The Southern Tenant Farmers Union (STFU) was founded in Tyronza, Arkansas in July 1934 by black and white tenant farmers and Socialist Party members. The STFU is part of a rich tradition of labor organizing in the Depression-era South amongst mostly Black agricultural laborers.
Since the Reconstruction era the vast majority of Southern farmers were exploited under semi-feudal labor conditions, paying for their land usage with crops, and easily subject to the whims of the white landowners. Their plight was exacerbated by the Great Depression and ironically by a highly touted New Deal reform, the Agricultural Administration Act (AAA). As provisions of the AAA reduced large farmers’ need for laborers, the lives of 1930s sharecroppers and tenant farmers grew more difficult. That they built successful unions, often with help from radical organizations, is one of the most inspiring chapters of African American and labor history.
Originally, the STFU was formed to protest the eviction of twenty-three farming families on a plantation near Tyronza, but grew in scope to fight generally for the rights of sharecroppers, tenant farmers, and farm laborers. By 1936, the union had spread to Texas, Missouri, Tennessee, Oklahoma, and Missouri, and at its height in 1938, claimed over 30,000 members in over 300 separate locals. The newspaper, the Sharecroppers’ Voice, described the struggle of the Union and the workers they represented. Throughout its history, the STFU was remarkable among tenant farmers and sharecroppers’ unions in the South for its commitment in theory and in practice to building what was rare for the time and region, a racially integrated union.

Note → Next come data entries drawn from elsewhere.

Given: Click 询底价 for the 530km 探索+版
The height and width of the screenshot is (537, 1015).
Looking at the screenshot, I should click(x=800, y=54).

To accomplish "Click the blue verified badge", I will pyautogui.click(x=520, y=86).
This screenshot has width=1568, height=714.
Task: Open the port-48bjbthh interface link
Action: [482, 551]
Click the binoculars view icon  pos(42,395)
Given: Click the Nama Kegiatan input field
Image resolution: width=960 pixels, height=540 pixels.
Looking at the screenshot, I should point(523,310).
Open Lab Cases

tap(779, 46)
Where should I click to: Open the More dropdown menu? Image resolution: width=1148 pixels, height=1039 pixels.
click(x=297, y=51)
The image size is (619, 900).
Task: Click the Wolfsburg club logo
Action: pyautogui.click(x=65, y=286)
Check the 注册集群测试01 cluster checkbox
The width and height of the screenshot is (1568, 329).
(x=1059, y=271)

The STFU faced enormous legal and extralegal violence and repression precisely because of its interracial nature and its attack on the longstanding exploitative agricultural system of the South. Union members and organizers were often harassed by planters who invaded union meetings. They also faced local police who arrested them on various charges or from terror groups who assaulted them and repeatedly threatened lynching and other forms of violence. This situation made the STFU far more dependent than Northern industrial unions on outside funding and occasional safe refuge for its organizers.
Nonetheless, the Southern Tenant Farmers Union briefly thrived. Rallies and meetings, heavily influenced by the Baptist church to which most black and white cropper and farming families belonged, were revivalist affairs, complete with union songs, skits, and addresses. Because of the church influence, many women became deeply involved in the union’s activities.
The Southern Tenant Farmers Union also had a troubled relationship with the recently formed national union federation, the Congress of Industrial Organizations (CIO). Like the STFU it embraced a more inclusive, anti-racist alternative to the American Federation of Labor. Many in the urban, industrial union dominated CIO never understood or accepted a labor organization comprised of agricultural workers. The STFU joined the CIO in 1937 but withdrew a year later. The Southern Farmers Tenant Union declined by the early 1940s as national attention focused on the coming world war, radicals were driven out of union leadership positions, and New Deal programs which encouraged the mechanization of farming reduced the need for sharecropping and tenant farming.
The legacy of the Southern Tenant Farmers Union, though, as an integrated, vibrant union movement, stands as an example of Black and white labor militancy, and its emphasis on the power of revivalist songs and speeches in social struggle presaged the early civil rights movement.